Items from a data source
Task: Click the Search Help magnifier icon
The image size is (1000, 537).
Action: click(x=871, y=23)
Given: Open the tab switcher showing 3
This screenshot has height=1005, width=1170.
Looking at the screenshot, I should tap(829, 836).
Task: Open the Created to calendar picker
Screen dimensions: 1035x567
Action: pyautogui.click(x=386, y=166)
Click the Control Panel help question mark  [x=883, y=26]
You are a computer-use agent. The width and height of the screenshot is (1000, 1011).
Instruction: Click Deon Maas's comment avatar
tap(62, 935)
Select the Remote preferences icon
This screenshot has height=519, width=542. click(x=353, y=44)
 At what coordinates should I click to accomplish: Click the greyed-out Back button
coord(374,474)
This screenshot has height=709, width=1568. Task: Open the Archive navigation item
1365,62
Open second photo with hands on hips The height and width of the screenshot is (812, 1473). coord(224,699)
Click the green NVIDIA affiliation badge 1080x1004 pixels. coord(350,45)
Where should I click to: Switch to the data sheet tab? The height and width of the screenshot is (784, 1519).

§ What you are asked to do: Once the line with "Task: Open the Created to calendar picker" is found, transcribe it and each line after it through the final line of the entries, exactly and only.

§ Your response:
Task: Open the Created to calendar picker
Screen dimensions: 1035x567
Action: pyautogui.click(x=386, y=166)
Click the Control Panel help question mark  [x=883, y=26]
You are a computer-use agent. The width and height of the screenshot is (1000, 1011).
Instruction: Click Deon Maas's comment avatar
tap(62, 935)
Select the Remote preferences icon
This screenshot has height=519, width=542. click(x=353, y=44)
 At what coordinates should I click to accomplish: Click the greyed-out Back button
coord(374,474)
This screenshot has height=709, width=1568. Task: Open the Archive navigation item
1365,62
Open second photo with hands on hips The height and width of the screenshot is (812, 1473). coord(224,699)
Click the green NVIDIA affiliation badge 1080x1004 pixels. coord(350,45)
Where should I click to: Switch to the data sheet tab? The height and width of the screenshot is (784, 1519).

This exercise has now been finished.